Thursday, February 17, 2011

Bidding by game word rate?

Answer to a LinkedIn independent writer's question.
Because like you said, in game narratives, you spend a great deal of time, brain, and emotional energy choosing the right single word or trimming phrases to keep the word count down; but still retain a coherent story with emotional and psychological depth, for more than one layer of comprehension for your readers.

You are charging for that, as well, your expertise in storywriting, not just word count.

I stress this in my bids and proposals, and sometimes I win and sometimes I lose, just like with any bidding process.

But I've also been given praise for improving a game script by changing only a few words.

And there are too many stories of all kinds I've read with glaring holes and gaffs because materials aren't edited in NYC or anywhere else like they used to be "in the good ole days."

Your expertise includes not just twenty words here and forty there but intelligence and polish that will close those holes and eliminate gaffs like a baby's eyes and hair changing color or an adult heroine's height changing within about five pages. [Yes, these are real published, glaring mistakes editors and publishers have published.]

As a professional storywriter, you're holding continuity in your brain and making certain it's on the page. I can't tell you how many times I've check a thing in a story here or there, to be certain logic, continuity, reason, and emotion, and just common sense are lined up properly.

Check at and through past bids of the type you're doing, see who won and do the math, to see if you're in the ball park. Don't underbid unless you have to; an unhappy writer, who's doing a lot a work for a little pay, makes unhappy copy; and no repeat client.

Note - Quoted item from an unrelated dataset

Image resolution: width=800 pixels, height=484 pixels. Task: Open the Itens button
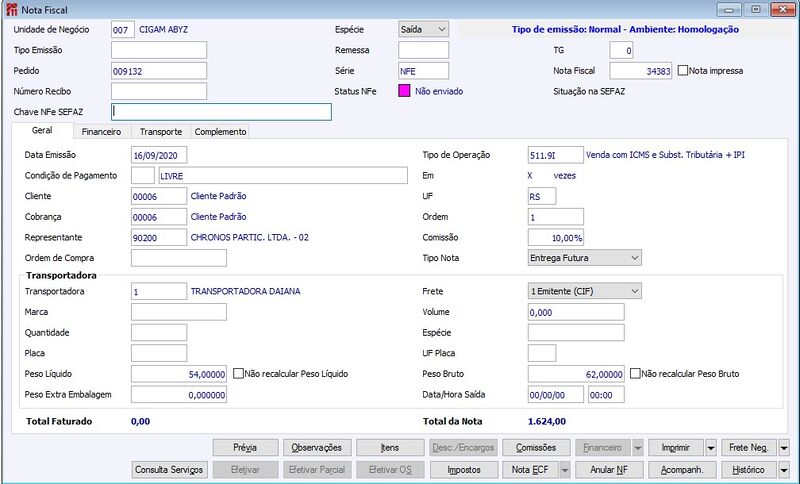[390, 448]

Oh, and if you feel you're charging a little higher, say so and say what they get for that: expertise, continuity, and x amount of rewrites or tweaks. I usually keep the rewrites within the job but say I'll do a tweak, after completion, if needed. Since, those stray words and misspellings do trip us up.

This is just great customer service without getting into the groveling, I'll do anything for cheap cents. Because, if they're that cheap or poor, the client should write it themselves, that's how I learned to write, or hire their kid or their kid's friends.